Ontario Court Refuses to Hear Case Where Action More Conveniently Heard in Pennsylvania
August 25, 2015
In Legge et al. v. Young et al., Justice Faieta determined that, although Ontario had jurisdiction simpliciter to hear a breach of contract action regarding the sale of a Standardbred racehorse Pennsylvania was the more convenient forum to hear the action and therefore the Ontario proceeding was stayed.
In November 2013, the defendant, Mr. Young purchased a racehorse named Eloquent Diva from the plaintiff at an auction in Harrisburg, Pennsylvania. Eloquent Diva was purchased for $67,000.00. The next day, she was shipped to New Jersey where the defendant had a horse training facility The following week, it was discovered through veterinarian investigation that Eloquent Diva had a heart defect. The defendant contacted the plaintiff in an attempt to return the racehorse to the plaintiff, however, the plaintiff did not respond.
In April 2014, the plaintiff commenced the action in Ontario against the defendant for breach of contract. The defendant then brought a motion pursuant to Rule 17.06 and 21.01(3) of the Rules of Civil Procedure staying or dismissing the action on the basis that the court lacked jurisdiction simpliciter or in the alternative, and that Ontario was not the most convenient forum for the action and that the matter should be heard in Pennsylvania.
Justice Faieta determined that Ontario had jurisdiction simpliciter over the defendant. He first analyzed whether any of the presumptive factors tying the action in Ontario were present, being: a) was the defendant domiciled or a resident of Ontario; b) does the defendant carry on business in Ontario; c) was the tort committed in Ontario; and d) was a contract connected with the dispute made in Ontario?
It was determined that the defendant did carry on business racing Standardbred horses in Ontario. Justice Faieta pointed to the fact that, despite the defendant’s assertions that the horseracing was merely a hobby, the evidence concluded that the activity was pursued for a profit and the defendant has raced 3-4 different horses approximately 20 times during the period of 2009 – 2014 in Ontario. The defendant failed to rebut the presumption of jurisdiction.
However, under the second branch of the analysis, Justice Faieta determined that Pennsylvania would be a more appropriate forum for the hearing of the action.

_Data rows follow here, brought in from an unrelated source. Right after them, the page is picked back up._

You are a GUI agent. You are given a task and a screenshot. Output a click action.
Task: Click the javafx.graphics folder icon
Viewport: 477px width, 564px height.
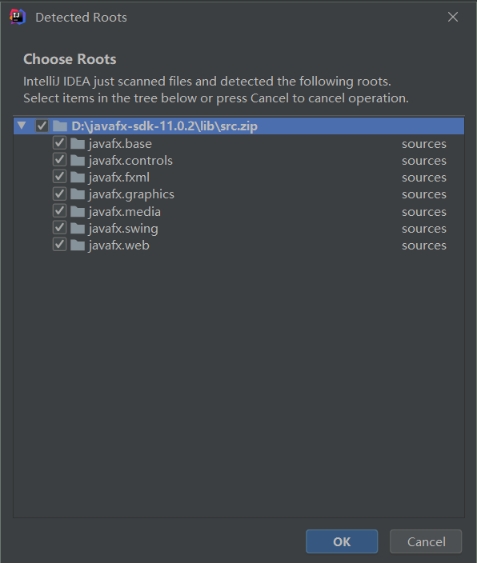77,194
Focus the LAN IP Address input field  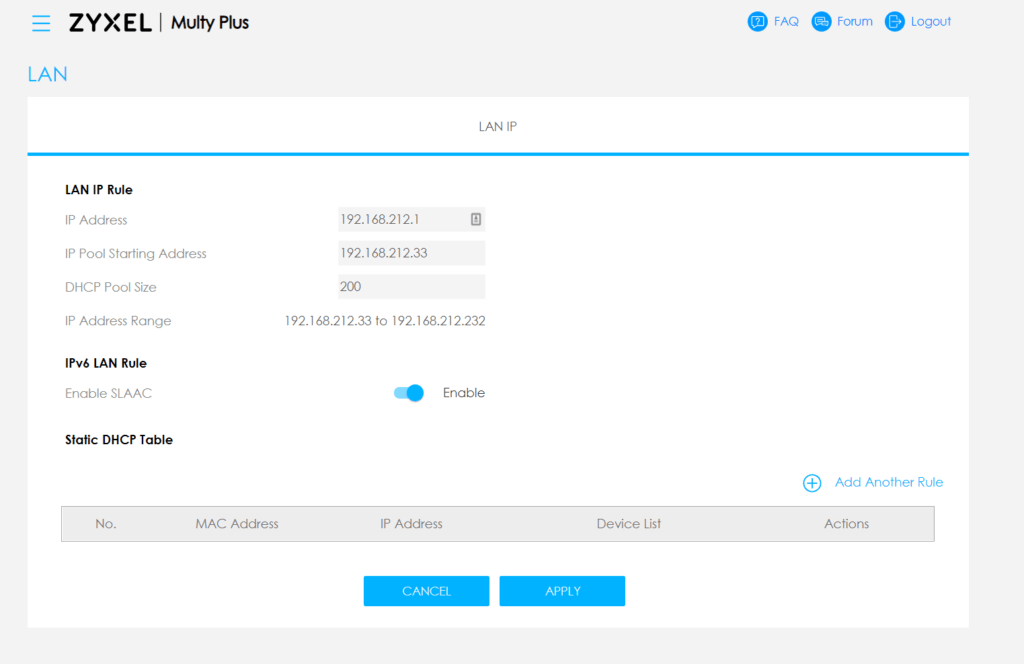click(402, 220)
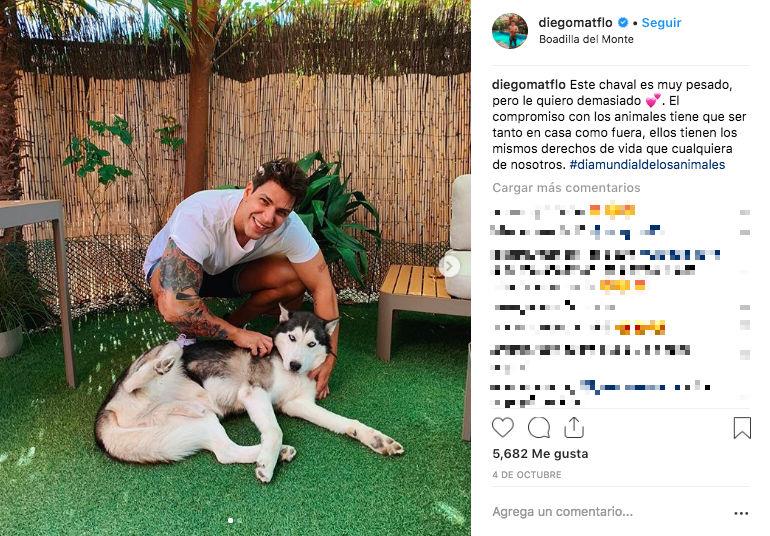Like the first comment with small heart

(745, 212)
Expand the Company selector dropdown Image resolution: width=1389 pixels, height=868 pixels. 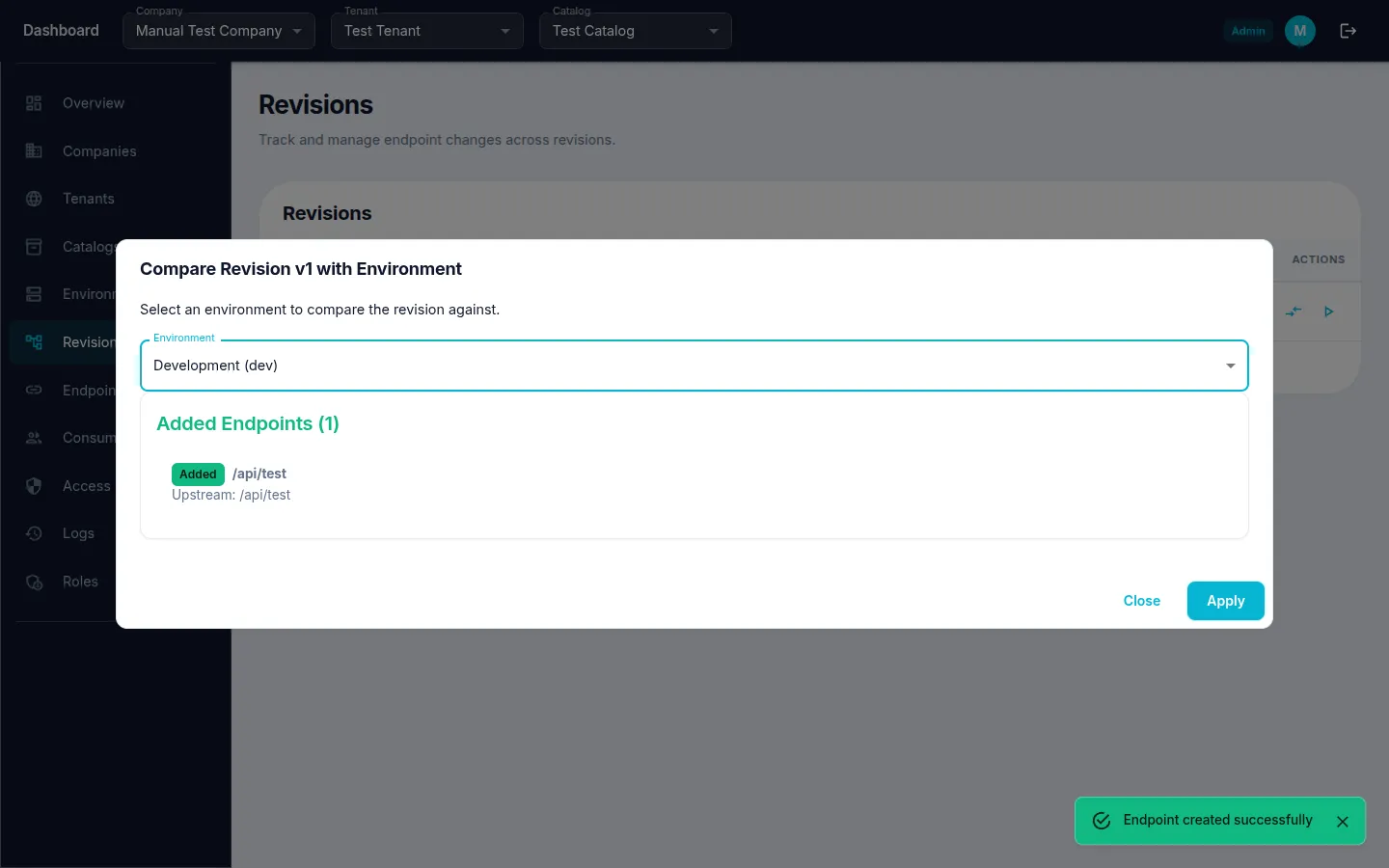[x=218, y=31]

Coming to this conclusion, he concluded the alternative forum must be clearly more appropriate; it is not a matter of flipping a coin. The court hearing an application for a stay of proceedings must find that a forum exists that is in a better position to dispose fairly and efficiently of the litigation. In exercising the court’s jurisdiction as to whether an alternative forum is more convenient the following factors are often highlighted: 1) the location of where the contract in dispute was signed; 2) the applicable law of the contract; 3) the location of witnesses, especially key witnesses; 4) the location where the bulk of the evidence will come from; 5) the jurisdiction in which the factual matters arose; 6) the residence or place of business of the parties; and 7) the laws of legitimate juridical advantage. It should be noted these factors are not exhaustive, although in practice, they are the ones typically considered.
The laws of Pennsylvania would govern the contract. The bulk of the evidence and documents would come from Pennsylvania. Factual matters arose in Pennsylvania. The parties would have reasonably expected a law suit to have been commenced in Pennsylvania. Justice Faita determined that “It is my view that a court in Pennsylvania is clearly in a better position than a court in Ontario to dispose of this litigation fairly and efficiently.
It is imperative that counsel think long and hard with their clients before making a determination as to which jurisdiction an action could be commenced in. Not only is it expensive to commence the action in the wrong jurisdiction but it will also delay matters significantly. For example, this proceeding was commenced in April 2014. The motion to stay decision was not released until March 10, 2015. As a result, the action was delayed for nearly an entire year. Also, the plaintiff was ordered to pay costs to the defendant in the amount of $14,321.61 together with an undisclosed amount to her own counsel for legal fees. It is imperative that litigants consult with knowledgeable and experienced cross-border counsel before making a determination on which jurisdiction to proceed in.